Auweh, dachte Benson, schon wieder vorbei mit dem lichten Moment! Dann war vielleicht auch das mit den Häusern und Grundstücken nicht wahr! –

Die Sonne war in einer Sintflut von Wolken ertrunken. Es fing zu regnen an, sie erhoben sich.

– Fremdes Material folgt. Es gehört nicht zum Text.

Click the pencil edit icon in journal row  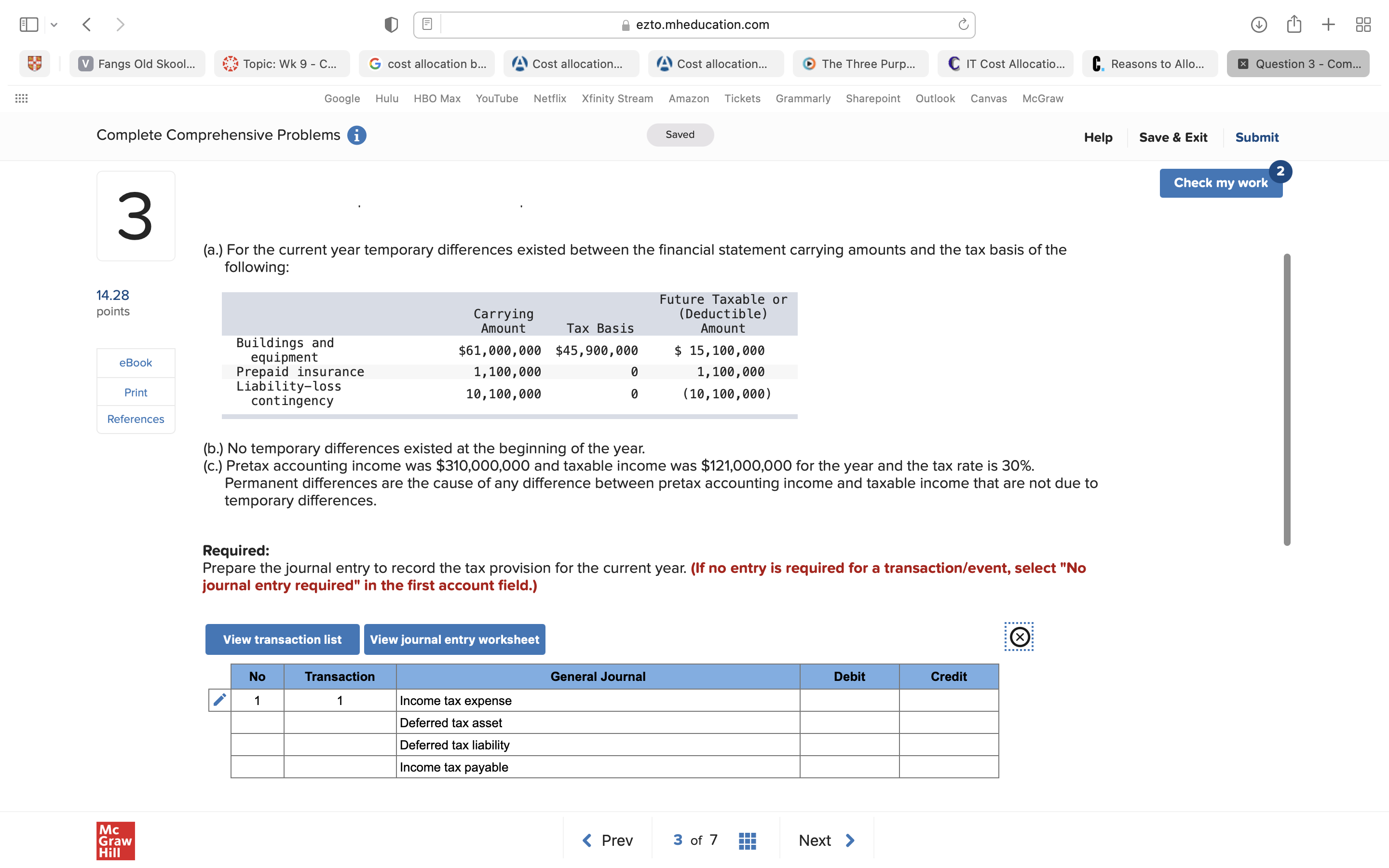pyautogui.click(x=219, y=700)
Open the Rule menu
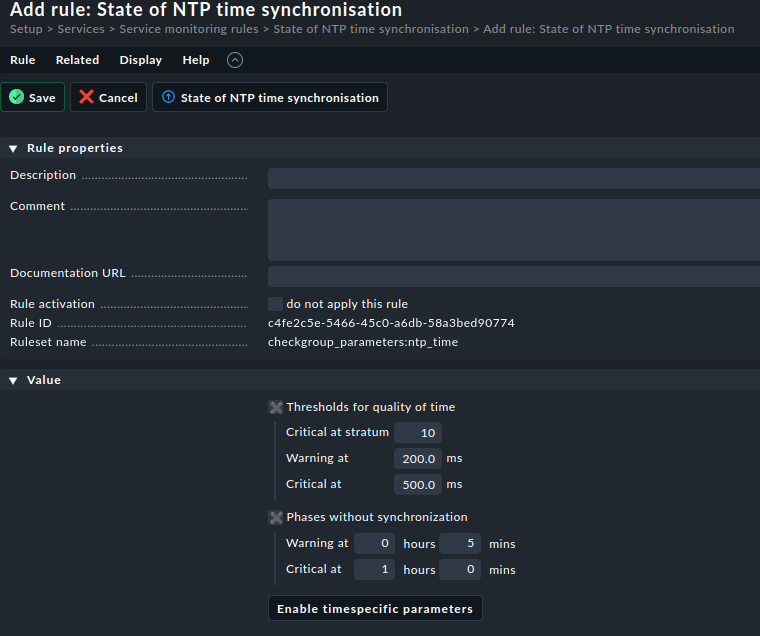Screen dimensions: 760x636 point(22,60)
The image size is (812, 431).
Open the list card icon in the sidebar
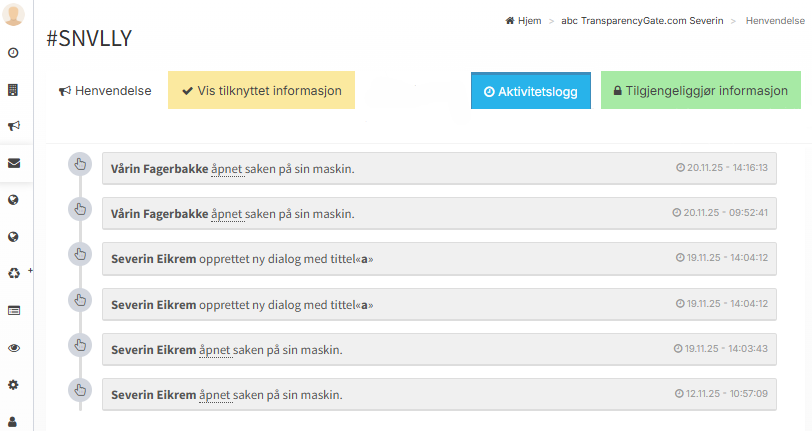(14, 311)
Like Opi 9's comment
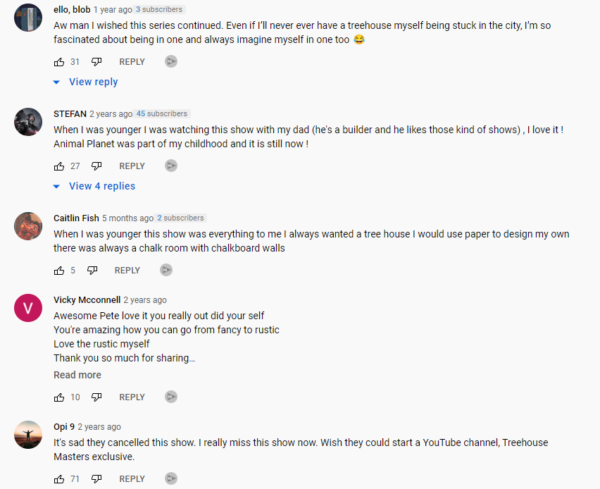This screenshot has width=600, height=489. (x=59, y=479)
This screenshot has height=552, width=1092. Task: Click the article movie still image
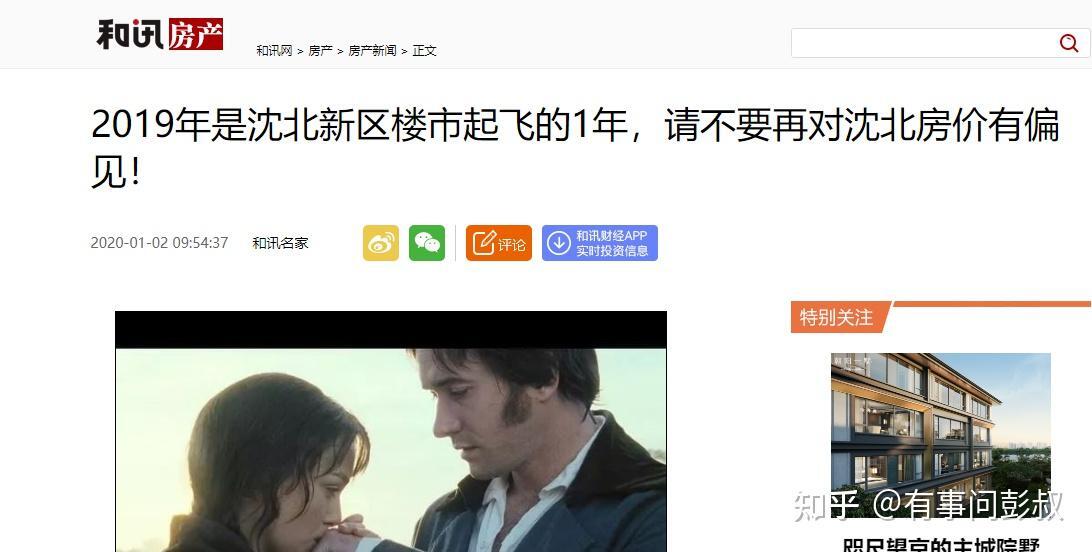[x=391, y=432]
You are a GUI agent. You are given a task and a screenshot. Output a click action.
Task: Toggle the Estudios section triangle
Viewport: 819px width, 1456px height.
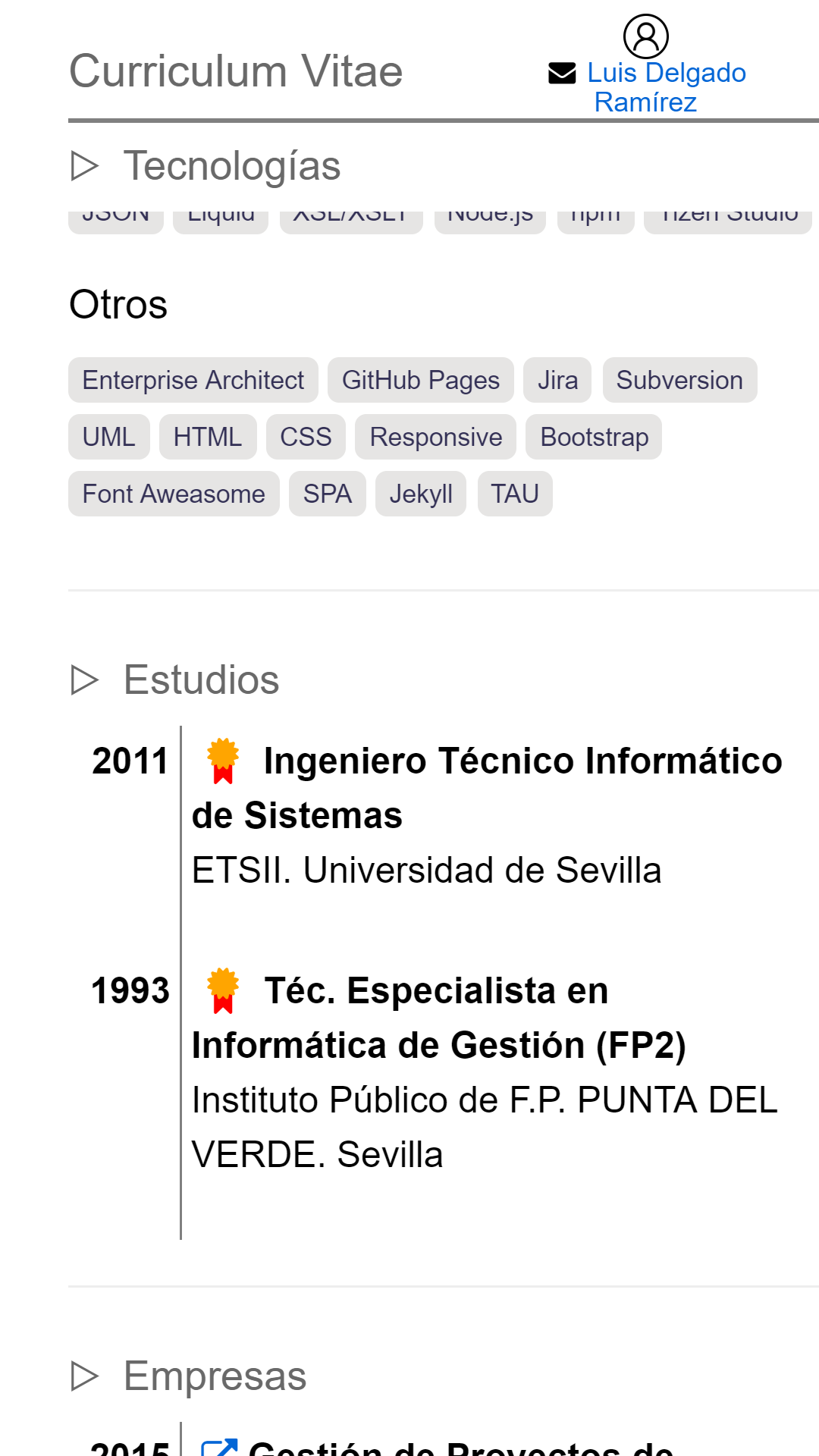[85, 680]
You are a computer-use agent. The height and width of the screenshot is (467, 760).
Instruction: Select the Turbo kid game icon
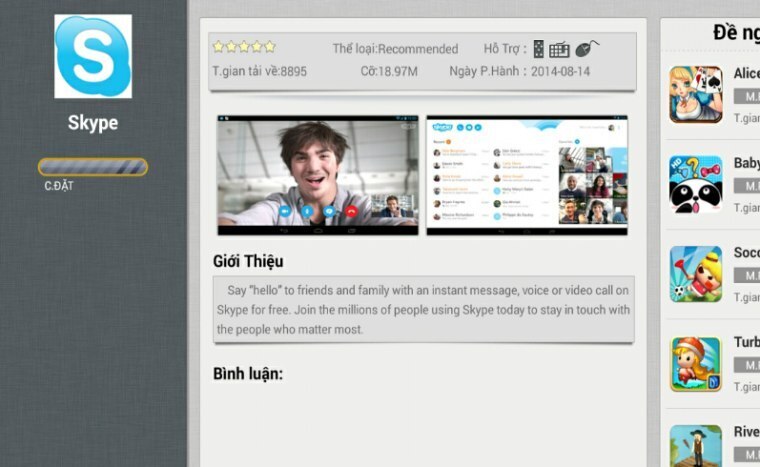(x=696, y=364)
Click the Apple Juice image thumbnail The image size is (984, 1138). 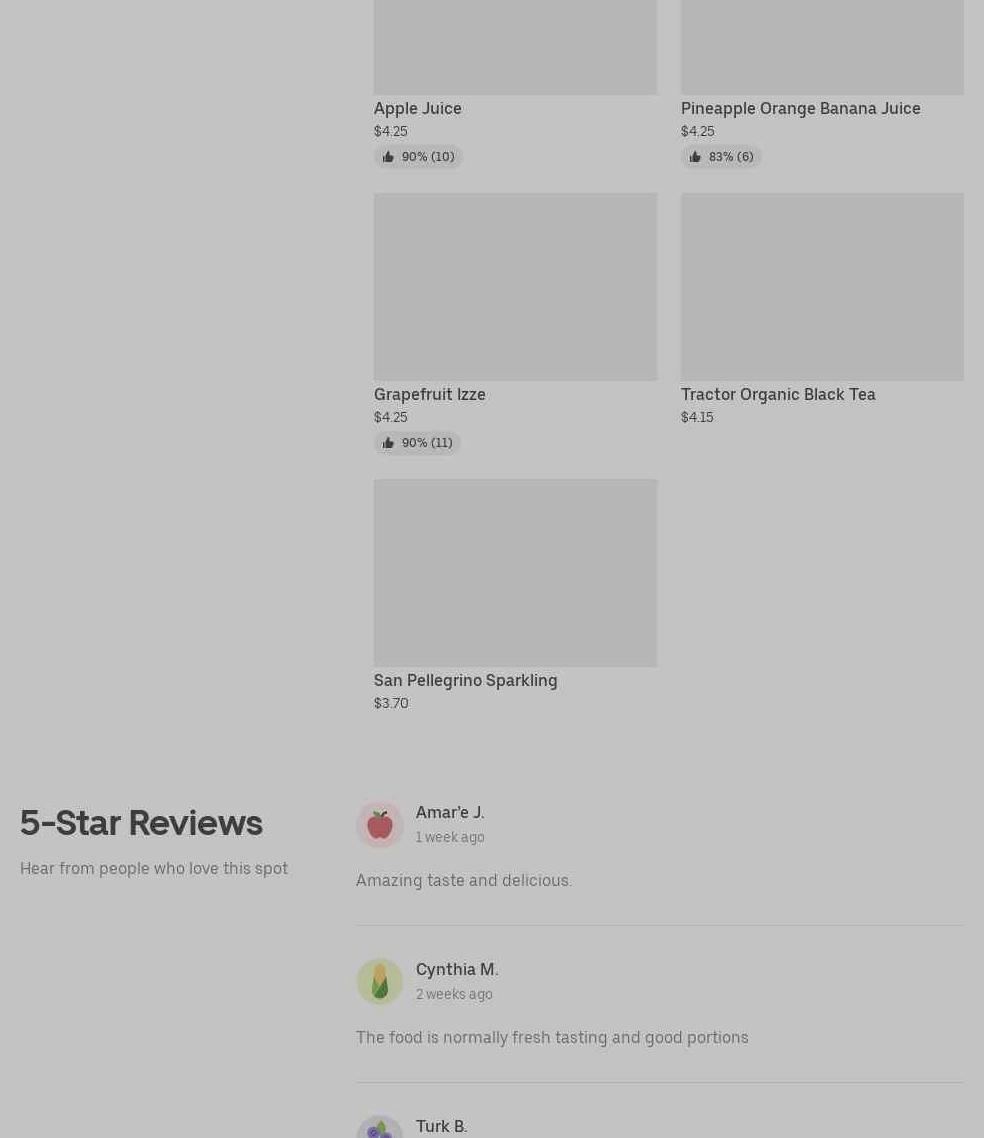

»Gehen wir in die askanische Stromniederung hinab,« sagte Yatsuma etwas spöttisch, »wo die langbeinigen Wasservögel herumstehen wie eine Konferenz von Gelehrten, und gravitätisch auf und ab promenieren wie Hochschulprofessoren. Einer steht auf einem Bein nachdenklich abseits und starrt in eine schlammgrüne Pfütze. Er grübelt, wie man den hochprozentigen Schwefelgehalt des Wassers am lukrativsten verwerten kann!«

»Nein,« sagte Benson, »gehen wir lieber in die Stadt!«

Yatsuma blieb stehen und sah seinen Freund an.

»Ich weiß nicht, Benson –« sagte er, »mir ist auf einmal, als hätte ich ungeheuer viel Zeit verloren –«

»Haben wir auch, Freund, haben wir auch! Mit dem Reden wird es heute wieder nichts, das seh' ich schon! Das geht nicht so weiter! Wir müssen vorwärtskommen, wir müssen viel mehr Energie aufbringen!«

Yatsuma gab ihm stumm die Hand und drückte sie lange und innig.